* _Problem to work on_:
In the records below, copy everything from the line containing "Click the Nike swoosh on the hoodie" down to the line containing "pyautogui.click(x=51, y=237)", substituting "date picker" for "calendar icon" and keeping the rest unchanged.

* _Input rows_:
+++

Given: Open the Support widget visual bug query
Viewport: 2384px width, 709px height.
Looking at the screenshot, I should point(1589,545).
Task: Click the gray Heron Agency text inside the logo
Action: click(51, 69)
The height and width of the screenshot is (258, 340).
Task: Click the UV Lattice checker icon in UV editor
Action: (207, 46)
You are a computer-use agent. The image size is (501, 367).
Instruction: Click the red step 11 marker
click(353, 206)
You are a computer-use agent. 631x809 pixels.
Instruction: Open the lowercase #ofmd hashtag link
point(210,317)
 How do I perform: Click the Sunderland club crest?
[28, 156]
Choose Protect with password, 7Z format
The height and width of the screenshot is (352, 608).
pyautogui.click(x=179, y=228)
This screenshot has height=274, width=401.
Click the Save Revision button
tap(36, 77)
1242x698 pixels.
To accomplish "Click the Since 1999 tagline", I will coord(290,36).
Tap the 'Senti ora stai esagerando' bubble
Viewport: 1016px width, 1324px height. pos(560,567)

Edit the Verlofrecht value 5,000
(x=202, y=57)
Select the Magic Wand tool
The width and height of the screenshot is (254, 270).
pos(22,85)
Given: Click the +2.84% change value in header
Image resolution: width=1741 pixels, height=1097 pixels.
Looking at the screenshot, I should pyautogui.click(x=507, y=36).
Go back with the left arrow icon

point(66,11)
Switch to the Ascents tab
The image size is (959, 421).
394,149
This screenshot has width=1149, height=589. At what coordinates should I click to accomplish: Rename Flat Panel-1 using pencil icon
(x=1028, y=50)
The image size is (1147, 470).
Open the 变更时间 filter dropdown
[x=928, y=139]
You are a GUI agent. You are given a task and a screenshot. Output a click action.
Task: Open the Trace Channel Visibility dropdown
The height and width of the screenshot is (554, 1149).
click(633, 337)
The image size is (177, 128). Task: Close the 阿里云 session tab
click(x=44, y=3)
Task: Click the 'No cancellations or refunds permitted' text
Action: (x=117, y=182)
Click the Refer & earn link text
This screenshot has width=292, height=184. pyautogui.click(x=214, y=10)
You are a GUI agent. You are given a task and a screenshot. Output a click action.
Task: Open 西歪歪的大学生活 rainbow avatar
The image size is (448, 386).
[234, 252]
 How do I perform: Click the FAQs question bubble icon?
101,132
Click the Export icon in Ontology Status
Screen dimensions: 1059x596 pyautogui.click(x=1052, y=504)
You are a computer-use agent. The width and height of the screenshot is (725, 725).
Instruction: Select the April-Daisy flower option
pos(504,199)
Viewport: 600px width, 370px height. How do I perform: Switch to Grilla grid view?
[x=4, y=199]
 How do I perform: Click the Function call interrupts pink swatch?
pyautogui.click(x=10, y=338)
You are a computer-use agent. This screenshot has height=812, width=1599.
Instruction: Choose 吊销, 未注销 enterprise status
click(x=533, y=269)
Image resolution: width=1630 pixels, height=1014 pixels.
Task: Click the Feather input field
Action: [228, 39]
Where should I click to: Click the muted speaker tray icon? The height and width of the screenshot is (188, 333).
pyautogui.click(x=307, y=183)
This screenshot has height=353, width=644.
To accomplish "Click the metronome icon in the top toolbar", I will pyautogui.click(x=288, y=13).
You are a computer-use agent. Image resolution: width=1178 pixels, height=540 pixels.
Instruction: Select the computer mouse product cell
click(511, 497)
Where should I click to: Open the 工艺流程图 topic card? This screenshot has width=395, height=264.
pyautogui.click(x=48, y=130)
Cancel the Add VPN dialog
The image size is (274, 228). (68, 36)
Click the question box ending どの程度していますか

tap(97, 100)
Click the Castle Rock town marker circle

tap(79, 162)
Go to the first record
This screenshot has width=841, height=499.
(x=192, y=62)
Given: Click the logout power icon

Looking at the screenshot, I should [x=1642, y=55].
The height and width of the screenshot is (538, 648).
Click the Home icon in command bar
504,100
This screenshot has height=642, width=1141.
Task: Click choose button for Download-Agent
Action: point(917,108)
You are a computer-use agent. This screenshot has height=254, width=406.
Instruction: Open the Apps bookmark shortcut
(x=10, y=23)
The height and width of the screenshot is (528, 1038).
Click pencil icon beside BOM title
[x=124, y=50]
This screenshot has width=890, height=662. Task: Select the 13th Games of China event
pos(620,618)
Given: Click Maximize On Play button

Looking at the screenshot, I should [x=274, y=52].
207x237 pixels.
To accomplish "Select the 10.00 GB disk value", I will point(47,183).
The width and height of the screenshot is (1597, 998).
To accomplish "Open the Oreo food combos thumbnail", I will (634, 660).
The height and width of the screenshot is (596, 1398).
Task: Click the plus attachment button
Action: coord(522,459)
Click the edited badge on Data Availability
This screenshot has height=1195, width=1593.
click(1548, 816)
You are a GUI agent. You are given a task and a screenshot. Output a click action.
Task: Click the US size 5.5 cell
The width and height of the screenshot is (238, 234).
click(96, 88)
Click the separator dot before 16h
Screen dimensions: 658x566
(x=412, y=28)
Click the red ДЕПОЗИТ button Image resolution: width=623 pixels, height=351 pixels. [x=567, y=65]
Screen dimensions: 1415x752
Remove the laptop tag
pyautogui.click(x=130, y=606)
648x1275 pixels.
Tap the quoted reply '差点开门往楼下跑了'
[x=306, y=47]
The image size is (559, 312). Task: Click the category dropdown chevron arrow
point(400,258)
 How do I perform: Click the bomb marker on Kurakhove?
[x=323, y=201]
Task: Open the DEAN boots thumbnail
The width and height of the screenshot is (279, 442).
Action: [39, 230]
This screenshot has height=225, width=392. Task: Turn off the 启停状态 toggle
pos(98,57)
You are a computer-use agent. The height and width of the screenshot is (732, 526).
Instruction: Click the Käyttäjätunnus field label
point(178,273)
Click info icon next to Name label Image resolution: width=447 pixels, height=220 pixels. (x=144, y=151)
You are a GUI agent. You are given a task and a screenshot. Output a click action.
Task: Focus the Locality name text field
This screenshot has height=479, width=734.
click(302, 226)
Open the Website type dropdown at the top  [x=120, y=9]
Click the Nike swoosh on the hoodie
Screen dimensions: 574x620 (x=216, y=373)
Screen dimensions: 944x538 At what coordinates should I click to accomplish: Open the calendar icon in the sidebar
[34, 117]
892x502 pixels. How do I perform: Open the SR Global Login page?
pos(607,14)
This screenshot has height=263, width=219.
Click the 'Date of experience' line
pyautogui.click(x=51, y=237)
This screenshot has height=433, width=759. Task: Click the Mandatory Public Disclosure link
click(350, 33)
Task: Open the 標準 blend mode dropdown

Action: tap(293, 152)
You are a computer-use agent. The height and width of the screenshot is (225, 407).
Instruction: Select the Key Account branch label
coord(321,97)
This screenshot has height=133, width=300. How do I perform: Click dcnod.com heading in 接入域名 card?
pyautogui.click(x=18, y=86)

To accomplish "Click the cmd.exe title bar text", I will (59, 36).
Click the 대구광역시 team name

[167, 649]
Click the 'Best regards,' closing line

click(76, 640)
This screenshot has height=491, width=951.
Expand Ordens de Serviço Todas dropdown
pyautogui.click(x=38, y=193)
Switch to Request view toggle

+++

* _Response to the task_:
Click the Nike swoosh on the hoodie
Screen dimensions: 574x620 (x=216, y=373)
Screen dimensions: 944x538 At what coordinates should I click to accomplish: Open the date picker in the sidebar
[34, 117]
892x502 pixels. How do I perform: Open the SR Global Login page?
pos(607,14)
This screenshot has height=263, width=219.
Click the 'Date of experience' line
pyautogui.click(x=51, y=237)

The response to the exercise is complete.